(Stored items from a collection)
=======

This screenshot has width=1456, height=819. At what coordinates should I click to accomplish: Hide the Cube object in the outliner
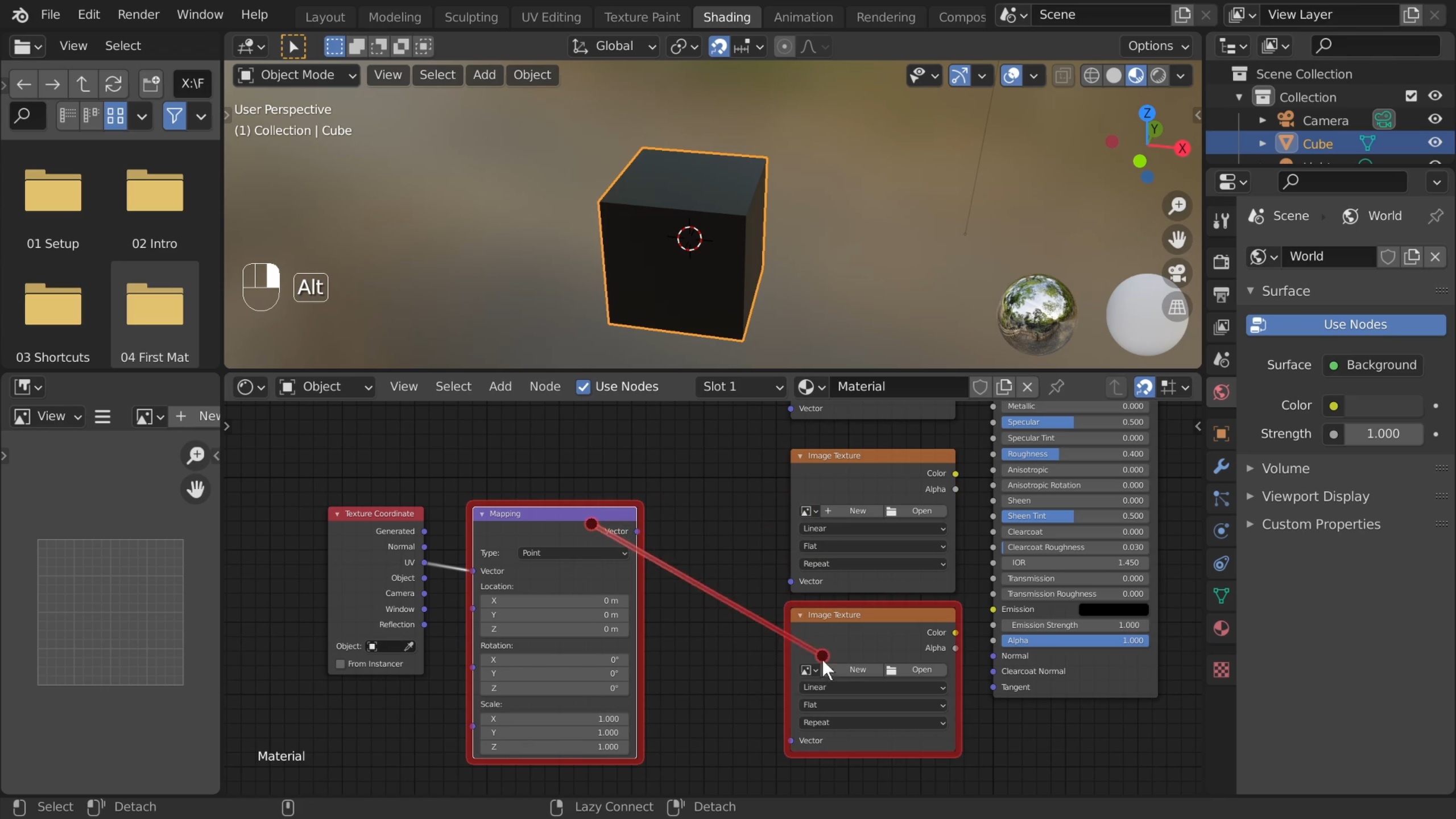[x=1436, y=143]
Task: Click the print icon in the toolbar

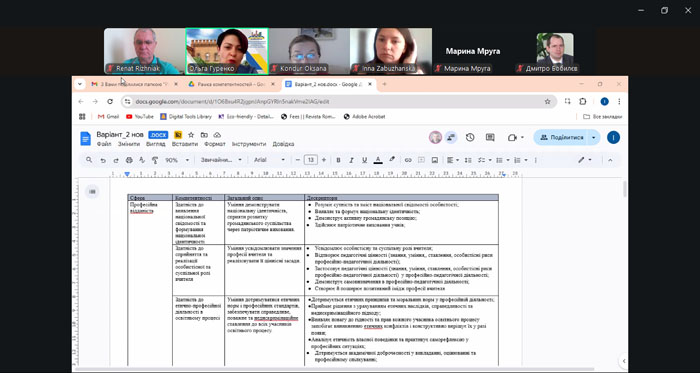Action: click(x=129, y=160)
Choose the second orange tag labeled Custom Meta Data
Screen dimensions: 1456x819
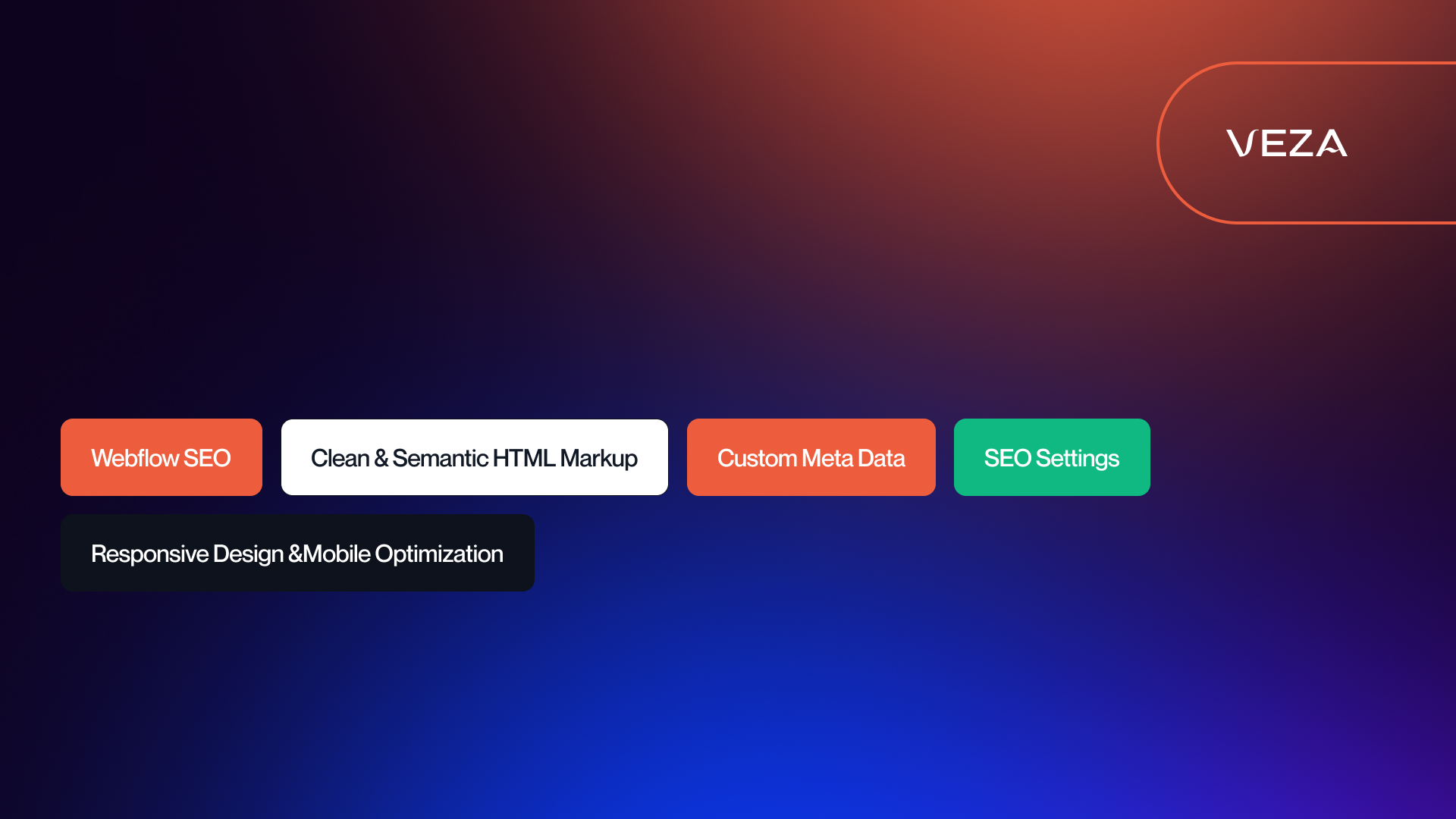811,457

=======

Arrange the entries above as a two-column CSV with the headers "request" and "answer", one row per entry, putting each field in quotes and replacing any line breaks with spaces. Leave the pictures out.

- [Correct output]:
request,answer
"This screenshot has width=1456, height=819. At what coordinates should I click to accomplish: Hide the Cube object in the outliner","[x=1436, y=143]"
"Task: Click the print icon in the toolbar","Action: click(x=129, y=160)"
"Choose the second orange tag labeled Custom Meta Data Screen dimensions: 1456x819","811,457"